Hawks with Good Intentions is an album that essentially what it says on the tin. It’s the worldly Americana vibes of I See Hawks in L.A combined with the Liverpudlian folk vocals of The Good Intentions.
I See Hawks have eight previous albums to their name in their own right but after meeting Peter Davies and Gabrielle Monk back when they first toured the States, the two bands ignited something in one-another and their friendships blossomed into a working relationship and the groups began to merge and work together. Despite their geographical locations, with each member working tirelessly on different tracks and pinging them back and forth across countries and time-zones the group came together as Hawks With Good Intentions and this a new breed of Americana was born. As the two bands come together with their latest album there is a true sense of peace and harmony that is elevated within their work. Songs such as Rambling Girl are smooth and tender harmonies that have an evocative and almost emotional context to them with their gentle ruminations and charmed melodies. This soft nature appeals to the more sombre side of country and Americana where the group can concentrate on showcasing their indominable talents with their deftly finger-plucked strings and lullaby nature.

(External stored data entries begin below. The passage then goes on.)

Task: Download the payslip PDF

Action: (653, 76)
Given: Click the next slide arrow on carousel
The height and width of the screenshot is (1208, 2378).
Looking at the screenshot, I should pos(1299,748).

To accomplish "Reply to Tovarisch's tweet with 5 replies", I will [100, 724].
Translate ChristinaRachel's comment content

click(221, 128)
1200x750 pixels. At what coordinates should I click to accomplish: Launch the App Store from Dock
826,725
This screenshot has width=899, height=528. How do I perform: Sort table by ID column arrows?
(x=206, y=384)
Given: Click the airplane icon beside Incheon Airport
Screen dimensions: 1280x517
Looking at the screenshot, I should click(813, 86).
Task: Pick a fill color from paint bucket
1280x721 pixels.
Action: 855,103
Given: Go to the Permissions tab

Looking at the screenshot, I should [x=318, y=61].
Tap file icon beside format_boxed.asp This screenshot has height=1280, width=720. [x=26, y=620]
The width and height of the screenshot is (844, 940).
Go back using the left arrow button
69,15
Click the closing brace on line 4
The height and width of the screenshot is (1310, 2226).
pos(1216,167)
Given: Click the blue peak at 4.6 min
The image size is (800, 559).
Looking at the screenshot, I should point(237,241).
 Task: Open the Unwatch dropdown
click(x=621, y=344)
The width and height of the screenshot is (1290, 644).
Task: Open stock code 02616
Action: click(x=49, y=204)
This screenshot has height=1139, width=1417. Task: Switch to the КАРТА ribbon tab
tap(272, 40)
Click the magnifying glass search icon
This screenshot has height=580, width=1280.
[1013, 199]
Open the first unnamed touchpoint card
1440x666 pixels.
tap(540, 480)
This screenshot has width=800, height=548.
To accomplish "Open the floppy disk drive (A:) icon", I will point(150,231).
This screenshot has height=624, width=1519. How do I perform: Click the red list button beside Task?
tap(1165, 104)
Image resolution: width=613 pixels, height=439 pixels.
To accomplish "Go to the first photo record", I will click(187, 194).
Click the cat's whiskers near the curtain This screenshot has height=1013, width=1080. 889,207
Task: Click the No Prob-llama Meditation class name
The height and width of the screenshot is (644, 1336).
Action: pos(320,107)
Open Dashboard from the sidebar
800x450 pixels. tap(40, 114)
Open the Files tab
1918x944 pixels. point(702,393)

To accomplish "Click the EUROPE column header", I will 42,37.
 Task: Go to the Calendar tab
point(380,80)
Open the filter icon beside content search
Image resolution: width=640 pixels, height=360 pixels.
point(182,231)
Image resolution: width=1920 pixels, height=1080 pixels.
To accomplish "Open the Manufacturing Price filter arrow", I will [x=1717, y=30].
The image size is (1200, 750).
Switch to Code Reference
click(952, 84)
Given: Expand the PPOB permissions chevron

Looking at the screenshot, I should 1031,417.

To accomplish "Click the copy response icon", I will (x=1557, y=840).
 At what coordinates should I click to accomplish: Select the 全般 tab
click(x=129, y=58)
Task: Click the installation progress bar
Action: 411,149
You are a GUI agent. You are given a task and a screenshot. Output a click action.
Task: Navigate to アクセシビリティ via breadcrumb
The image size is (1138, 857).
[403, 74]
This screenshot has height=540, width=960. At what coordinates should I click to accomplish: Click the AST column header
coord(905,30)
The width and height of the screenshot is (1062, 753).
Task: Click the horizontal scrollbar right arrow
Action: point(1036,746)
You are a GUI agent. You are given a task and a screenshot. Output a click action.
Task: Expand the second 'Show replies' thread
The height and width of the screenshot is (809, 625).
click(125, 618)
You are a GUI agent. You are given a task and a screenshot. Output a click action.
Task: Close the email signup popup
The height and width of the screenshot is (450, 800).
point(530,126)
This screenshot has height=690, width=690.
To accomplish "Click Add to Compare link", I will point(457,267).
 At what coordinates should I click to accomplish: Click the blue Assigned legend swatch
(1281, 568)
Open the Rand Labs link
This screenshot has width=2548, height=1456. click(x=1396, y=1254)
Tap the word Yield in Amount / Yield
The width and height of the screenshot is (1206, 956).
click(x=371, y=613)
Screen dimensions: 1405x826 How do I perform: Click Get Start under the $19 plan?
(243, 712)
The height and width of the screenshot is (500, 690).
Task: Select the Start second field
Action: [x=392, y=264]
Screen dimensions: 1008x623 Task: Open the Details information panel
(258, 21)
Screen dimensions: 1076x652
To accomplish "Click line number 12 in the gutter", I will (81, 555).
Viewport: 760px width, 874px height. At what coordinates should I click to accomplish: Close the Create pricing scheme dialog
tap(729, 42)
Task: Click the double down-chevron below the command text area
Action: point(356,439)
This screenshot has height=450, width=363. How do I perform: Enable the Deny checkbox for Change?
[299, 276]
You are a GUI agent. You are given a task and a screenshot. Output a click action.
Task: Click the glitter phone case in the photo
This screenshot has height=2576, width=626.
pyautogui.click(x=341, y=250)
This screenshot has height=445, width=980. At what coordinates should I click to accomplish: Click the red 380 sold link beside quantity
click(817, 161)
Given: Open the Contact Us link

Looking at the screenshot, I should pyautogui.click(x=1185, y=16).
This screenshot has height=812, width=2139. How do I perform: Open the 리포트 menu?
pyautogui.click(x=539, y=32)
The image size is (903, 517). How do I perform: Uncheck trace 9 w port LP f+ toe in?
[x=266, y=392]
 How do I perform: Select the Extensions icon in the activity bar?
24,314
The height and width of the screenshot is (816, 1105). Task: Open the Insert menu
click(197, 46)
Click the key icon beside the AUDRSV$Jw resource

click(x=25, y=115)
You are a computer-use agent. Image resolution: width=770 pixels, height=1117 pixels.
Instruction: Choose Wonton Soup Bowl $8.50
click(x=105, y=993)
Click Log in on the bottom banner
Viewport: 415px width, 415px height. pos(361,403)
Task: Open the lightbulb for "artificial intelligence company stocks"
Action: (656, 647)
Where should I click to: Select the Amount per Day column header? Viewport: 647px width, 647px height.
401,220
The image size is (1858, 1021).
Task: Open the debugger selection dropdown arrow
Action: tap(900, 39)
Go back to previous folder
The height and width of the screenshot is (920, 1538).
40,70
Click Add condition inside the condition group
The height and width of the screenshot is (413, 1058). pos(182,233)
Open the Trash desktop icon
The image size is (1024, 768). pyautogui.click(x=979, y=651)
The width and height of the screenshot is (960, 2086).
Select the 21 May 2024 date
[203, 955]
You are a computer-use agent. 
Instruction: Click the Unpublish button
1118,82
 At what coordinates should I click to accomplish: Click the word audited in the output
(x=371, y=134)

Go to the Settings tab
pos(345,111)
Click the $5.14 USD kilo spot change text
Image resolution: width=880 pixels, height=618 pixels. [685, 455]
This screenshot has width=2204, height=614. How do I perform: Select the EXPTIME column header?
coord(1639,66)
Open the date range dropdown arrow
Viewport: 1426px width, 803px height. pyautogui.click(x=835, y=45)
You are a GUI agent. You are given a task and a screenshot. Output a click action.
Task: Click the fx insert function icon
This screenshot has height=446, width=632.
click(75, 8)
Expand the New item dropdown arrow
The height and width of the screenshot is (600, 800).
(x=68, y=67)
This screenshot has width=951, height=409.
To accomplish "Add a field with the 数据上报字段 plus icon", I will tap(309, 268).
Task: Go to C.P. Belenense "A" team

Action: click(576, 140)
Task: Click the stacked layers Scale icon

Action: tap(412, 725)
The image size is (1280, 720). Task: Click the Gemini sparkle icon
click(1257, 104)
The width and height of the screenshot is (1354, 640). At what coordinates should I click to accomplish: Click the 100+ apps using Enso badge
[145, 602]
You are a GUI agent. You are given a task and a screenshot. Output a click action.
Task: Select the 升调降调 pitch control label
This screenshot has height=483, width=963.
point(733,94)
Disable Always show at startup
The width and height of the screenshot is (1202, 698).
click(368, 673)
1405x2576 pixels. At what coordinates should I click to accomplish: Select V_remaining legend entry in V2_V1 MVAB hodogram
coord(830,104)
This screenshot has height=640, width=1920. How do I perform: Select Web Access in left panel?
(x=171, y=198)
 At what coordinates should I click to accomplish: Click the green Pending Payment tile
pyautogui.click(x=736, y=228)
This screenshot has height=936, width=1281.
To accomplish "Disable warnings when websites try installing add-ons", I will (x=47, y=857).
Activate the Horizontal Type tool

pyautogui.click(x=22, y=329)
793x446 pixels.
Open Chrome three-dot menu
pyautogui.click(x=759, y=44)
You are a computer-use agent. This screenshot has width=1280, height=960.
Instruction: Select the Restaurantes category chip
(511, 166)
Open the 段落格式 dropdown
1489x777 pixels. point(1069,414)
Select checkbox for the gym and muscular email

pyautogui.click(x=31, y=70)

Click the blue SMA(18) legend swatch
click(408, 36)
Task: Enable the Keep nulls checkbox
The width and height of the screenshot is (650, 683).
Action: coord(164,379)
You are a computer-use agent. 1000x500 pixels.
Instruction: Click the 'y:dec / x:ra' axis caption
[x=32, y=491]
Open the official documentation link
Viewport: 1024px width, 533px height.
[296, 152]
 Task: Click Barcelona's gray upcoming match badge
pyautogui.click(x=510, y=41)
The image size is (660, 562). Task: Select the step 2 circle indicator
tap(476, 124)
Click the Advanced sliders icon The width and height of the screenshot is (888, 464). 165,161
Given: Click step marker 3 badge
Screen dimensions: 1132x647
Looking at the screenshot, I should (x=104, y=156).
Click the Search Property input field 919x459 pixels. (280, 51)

In contrast to this however, the group do have more dominating tunes that crackle and pop as they burst to life. The likes of Steel Rails is a true classic country ballad focussed on the railways and the blazing sun. Richly textured and painting a vivid picture in your minds, they never waste an opportunity to bring their thoughts to life. Theirs is also a rich and earnest sound that is enhanced by the rich harmonies that the groups have created with their soulful voices all reaching dizzying new heights with the likes of Hills on Fire in which they almost seem to makes themselves the Americana answer to the likes of The Weepies in the eager and fulfilling way in which their vocals all intermingle and melt together with their tender music.
I See Hawks in L.A and The Good Intentions are both phenomenal in their own right but when the two groups combine they become something new and exciting. With Hawks with Good Intentions we get the best of both worlds as moody American drawl seeps into Americana and blues infused melodies to create an inimitable album with a good sense of humour and daring splash of style.